TASK TO COMPLETE → State the number of lines in the records underneath where the word "legend" turns up, and say nothing else.

PROVIDED DATA →
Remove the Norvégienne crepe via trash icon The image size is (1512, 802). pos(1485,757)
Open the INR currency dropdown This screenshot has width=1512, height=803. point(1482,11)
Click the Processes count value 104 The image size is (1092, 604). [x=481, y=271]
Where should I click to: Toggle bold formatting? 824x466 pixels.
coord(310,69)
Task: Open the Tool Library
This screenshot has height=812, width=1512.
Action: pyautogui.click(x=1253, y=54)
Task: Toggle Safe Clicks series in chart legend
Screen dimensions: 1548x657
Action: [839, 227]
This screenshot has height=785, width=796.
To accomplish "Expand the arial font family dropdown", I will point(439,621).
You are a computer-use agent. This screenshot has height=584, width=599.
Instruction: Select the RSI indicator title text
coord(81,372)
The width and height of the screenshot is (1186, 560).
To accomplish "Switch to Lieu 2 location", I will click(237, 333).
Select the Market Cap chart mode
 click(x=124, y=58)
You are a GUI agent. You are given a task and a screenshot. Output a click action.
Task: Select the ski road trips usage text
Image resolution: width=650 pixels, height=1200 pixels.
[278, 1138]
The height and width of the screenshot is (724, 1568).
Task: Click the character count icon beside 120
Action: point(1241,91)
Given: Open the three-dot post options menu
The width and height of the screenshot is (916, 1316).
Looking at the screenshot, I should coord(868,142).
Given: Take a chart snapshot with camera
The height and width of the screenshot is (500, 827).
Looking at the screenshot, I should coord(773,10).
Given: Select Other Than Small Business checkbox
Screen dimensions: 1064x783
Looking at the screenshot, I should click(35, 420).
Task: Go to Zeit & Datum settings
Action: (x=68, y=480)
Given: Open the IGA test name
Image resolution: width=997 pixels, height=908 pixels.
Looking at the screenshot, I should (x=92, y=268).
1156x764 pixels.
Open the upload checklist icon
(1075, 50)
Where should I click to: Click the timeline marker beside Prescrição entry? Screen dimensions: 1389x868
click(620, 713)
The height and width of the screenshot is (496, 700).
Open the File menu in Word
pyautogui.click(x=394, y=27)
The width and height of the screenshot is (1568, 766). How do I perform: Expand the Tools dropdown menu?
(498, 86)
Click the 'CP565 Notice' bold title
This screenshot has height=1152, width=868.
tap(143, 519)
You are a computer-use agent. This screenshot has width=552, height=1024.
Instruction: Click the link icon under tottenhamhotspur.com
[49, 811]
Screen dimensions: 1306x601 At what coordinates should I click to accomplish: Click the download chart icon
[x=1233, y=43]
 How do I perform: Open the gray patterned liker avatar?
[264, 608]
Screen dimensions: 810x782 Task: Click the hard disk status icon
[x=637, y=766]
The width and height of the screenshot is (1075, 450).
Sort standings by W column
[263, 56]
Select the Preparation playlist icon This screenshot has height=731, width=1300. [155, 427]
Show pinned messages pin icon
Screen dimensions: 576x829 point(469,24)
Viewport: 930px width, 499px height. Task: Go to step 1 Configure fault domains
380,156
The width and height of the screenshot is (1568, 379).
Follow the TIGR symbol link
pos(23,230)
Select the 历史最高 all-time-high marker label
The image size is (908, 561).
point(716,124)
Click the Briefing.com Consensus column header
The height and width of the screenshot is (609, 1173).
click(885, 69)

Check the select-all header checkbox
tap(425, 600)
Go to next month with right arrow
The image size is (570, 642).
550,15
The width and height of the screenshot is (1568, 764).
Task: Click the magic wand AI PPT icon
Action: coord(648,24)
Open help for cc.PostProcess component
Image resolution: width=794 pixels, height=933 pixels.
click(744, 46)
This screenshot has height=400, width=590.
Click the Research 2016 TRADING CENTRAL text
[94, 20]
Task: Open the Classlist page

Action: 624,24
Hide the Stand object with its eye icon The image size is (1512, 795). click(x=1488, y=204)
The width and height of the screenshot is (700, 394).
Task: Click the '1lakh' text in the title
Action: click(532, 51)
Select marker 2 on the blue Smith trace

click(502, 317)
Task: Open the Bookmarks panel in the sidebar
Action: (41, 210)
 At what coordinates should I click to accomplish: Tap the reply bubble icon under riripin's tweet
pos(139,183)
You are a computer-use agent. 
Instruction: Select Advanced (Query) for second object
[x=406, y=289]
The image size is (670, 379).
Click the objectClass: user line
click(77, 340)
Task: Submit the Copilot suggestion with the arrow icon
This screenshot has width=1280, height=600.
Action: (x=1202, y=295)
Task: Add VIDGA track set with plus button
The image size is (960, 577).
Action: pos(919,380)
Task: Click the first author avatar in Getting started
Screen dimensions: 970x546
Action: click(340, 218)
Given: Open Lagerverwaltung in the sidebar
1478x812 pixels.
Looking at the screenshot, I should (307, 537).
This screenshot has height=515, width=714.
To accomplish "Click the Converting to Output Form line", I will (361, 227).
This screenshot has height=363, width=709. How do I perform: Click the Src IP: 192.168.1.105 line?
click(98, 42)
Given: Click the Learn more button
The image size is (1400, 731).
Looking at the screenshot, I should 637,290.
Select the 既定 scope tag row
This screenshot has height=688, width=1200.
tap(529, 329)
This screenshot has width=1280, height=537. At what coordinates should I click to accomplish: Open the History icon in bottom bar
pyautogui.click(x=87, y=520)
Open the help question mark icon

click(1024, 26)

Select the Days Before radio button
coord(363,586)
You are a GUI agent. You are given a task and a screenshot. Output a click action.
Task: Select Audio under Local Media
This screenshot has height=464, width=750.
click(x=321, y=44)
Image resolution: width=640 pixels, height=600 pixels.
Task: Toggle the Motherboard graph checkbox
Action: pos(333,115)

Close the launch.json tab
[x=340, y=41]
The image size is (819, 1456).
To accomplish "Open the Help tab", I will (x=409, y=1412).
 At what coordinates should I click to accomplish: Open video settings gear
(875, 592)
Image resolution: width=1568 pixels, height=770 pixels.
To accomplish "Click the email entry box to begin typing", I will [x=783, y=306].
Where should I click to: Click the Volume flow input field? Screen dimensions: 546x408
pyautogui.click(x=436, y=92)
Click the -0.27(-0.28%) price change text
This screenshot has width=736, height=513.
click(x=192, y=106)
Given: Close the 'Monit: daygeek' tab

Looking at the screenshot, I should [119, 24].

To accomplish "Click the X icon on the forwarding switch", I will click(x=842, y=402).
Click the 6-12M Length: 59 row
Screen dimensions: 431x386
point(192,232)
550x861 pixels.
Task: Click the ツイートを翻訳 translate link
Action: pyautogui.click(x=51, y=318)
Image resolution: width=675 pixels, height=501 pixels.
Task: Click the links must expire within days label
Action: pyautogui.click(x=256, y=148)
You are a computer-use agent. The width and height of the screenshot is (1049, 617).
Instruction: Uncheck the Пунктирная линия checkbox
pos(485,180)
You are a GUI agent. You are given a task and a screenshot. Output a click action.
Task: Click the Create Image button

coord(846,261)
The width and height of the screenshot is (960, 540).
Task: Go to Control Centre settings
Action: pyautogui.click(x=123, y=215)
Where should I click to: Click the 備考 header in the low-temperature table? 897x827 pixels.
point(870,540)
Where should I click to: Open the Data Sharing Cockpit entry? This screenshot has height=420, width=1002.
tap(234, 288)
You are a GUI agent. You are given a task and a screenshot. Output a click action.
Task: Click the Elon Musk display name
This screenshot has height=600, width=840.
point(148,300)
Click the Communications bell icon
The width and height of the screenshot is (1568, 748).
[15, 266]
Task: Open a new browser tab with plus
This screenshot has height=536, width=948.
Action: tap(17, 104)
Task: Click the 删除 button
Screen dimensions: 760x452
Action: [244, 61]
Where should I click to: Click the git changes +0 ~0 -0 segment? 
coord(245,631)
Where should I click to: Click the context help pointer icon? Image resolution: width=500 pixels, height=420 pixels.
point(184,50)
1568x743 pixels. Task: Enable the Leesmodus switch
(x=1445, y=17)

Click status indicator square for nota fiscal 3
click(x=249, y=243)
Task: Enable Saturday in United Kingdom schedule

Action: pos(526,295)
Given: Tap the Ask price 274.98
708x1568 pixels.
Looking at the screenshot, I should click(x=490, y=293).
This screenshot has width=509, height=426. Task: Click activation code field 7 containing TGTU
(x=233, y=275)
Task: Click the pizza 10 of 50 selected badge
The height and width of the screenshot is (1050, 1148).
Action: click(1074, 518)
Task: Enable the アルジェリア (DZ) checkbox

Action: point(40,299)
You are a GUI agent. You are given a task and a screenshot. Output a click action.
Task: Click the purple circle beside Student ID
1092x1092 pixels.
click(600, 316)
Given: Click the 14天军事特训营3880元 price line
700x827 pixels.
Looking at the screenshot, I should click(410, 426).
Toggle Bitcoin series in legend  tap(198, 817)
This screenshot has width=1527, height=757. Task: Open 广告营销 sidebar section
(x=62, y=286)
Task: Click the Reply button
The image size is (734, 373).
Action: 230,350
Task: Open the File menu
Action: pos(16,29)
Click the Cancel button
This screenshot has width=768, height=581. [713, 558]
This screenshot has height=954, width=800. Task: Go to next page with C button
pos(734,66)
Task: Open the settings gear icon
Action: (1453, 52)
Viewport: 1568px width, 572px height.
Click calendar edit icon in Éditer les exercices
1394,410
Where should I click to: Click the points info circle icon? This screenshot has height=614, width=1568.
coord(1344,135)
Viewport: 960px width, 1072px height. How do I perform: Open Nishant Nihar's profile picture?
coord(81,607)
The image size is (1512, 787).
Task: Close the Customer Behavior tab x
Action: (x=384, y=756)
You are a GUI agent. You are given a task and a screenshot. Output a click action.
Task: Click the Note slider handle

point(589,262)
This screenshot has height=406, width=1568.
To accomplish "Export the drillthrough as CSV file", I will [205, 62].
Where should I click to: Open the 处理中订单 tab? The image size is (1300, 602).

SOLVED EXERCISE → 2